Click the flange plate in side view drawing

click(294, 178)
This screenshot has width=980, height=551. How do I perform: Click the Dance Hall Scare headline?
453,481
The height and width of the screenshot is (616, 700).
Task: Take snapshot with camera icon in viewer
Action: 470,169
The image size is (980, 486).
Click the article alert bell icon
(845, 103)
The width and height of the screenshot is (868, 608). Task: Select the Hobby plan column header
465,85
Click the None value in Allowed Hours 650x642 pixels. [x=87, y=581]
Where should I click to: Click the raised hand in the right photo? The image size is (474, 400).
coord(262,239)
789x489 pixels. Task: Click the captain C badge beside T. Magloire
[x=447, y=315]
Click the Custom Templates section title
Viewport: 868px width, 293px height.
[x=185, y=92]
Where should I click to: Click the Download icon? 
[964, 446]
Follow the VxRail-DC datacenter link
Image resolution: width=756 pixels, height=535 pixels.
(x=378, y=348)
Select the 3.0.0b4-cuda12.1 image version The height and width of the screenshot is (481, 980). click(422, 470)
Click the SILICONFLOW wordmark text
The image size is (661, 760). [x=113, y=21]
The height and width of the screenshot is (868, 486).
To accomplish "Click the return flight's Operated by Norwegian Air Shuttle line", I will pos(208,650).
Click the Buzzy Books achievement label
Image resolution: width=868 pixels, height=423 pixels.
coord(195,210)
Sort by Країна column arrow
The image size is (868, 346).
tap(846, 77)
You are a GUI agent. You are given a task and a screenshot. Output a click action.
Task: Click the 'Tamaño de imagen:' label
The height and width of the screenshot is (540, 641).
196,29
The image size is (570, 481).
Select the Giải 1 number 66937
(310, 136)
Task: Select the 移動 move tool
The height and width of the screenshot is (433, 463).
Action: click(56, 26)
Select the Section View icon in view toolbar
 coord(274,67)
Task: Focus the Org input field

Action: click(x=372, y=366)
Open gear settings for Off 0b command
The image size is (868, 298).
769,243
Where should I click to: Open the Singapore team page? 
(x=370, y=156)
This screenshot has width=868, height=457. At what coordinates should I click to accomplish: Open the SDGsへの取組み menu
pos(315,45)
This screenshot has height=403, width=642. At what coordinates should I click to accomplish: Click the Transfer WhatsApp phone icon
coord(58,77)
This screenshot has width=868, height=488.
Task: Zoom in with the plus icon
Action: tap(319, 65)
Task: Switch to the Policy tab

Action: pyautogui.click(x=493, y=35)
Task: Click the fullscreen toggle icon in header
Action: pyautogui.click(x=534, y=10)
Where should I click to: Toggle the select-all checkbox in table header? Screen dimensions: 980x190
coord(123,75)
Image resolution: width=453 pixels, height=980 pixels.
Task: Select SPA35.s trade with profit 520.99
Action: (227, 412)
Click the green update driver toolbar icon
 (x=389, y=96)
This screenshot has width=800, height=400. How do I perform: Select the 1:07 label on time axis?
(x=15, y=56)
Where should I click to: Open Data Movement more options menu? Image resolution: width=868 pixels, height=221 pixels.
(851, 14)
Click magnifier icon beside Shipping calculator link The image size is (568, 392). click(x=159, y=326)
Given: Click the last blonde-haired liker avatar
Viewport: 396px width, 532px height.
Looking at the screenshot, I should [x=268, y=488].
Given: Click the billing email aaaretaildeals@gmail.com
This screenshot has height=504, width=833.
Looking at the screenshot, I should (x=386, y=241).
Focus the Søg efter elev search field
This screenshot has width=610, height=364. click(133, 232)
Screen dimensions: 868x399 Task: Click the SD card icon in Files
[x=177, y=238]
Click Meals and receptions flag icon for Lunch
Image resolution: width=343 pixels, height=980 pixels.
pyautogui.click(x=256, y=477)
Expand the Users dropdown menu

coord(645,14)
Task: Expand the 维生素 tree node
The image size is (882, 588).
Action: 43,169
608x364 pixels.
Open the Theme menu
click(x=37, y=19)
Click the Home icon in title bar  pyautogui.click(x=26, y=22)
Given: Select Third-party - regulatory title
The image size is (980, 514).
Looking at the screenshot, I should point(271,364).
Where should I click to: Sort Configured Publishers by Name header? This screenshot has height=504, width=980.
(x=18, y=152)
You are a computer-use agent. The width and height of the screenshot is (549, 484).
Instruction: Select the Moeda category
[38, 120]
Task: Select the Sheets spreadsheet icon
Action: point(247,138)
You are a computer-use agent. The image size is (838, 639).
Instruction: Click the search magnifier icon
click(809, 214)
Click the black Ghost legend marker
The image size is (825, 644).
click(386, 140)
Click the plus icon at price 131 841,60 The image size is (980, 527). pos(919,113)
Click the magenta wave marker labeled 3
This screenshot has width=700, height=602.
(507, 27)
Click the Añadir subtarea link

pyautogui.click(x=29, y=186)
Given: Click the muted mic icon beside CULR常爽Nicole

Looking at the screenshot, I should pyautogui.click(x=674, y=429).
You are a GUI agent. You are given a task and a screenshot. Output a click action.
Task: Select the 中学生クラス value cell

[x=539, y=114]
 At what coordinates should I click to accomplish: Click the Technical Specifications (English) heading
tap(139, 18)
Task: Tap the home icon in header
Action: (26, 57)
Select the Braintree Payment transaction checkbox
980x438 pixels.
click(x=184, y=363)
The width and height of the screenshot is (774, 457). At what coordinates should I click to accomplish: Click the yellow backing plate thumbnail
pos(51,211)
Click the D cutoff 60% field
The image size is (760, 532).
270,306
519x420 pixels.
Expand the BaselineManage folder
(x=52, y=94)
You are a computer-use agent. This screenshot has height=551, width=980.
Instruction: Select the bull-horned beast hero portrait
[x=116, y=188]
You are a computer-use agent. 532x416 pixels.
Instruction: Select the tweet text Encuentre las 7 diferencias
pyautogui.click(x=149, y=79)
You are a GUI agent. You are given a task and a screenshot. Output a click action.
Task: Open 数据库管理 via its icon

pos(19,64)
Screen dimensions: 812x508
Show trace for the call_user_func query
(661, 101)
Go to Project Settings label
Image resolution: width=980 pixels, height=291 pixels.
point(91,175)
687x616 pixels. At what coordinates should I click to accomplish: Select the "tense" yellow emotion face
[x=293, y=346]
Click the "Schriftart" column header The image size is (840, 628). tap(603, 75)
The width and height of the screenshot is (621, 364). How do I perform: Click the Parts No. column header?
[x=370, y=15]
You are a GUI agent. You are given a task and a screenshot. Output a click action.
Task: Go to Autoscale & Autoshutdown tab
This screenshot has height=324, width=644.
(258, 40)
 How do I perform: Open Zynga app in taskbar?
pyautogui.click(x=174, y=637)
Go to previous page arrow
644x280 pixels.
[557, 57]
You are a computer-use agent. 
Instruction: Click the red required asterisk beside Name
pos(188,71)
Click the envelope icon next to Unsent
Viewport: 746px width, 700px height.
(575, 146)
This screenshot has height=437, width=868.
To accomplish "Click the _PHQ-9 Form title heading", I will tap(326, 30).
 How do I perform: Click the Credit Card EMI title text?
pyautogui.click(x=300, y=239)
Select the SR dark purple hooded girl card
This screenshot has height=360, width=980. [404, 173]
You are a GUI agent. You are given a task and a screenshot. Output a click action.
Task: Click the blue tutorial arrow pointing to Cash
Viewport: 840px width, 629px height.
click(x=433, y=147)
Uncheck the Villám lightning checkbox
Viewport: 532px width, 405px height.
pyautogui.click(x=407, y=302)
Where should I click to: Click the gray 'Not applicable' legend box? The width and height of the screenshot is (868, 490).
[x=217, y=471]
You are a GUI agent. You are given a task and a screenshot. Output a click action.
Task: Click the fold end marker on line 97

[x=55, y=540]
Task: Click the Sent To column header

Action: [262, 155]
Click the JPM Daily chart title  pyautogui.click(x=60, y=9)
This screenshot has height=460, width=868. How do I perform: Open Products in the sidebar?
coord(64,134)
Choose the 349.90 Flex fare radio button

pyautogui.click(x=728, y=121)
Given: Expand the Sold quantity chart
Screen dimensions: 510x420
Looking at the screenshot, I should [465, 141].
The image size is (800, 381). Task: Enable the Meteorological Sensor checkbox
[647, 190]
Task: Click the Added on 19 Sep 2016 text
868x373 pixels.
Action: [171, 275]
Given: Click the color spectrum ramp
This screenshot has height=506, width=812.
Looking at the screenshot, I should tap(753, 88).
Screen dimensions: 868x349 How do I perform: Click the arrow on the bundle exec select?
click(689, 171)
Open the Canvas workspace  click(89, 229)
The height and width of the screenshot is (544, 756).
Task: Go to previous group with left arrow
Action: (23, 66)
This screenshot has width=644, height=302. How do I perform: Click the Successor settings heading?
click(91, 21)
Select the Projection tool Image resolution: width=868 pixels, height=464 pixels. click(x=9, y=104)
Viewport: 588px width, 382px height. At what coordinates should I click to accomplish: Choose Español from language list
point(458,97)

+++

**Try it:**
Which lines above include the word "computer"? Return each one.

**Answer:**
You are a computer-use agent. The width and height of the screenshot is (549, 484).
You are a computer-use agent. The image size is (838, 639).
You are a computer-use agent. This screenshot has height=551, width=980.
You are a computer-use agent. 532x416 pixels.
You are a computer-use agent. 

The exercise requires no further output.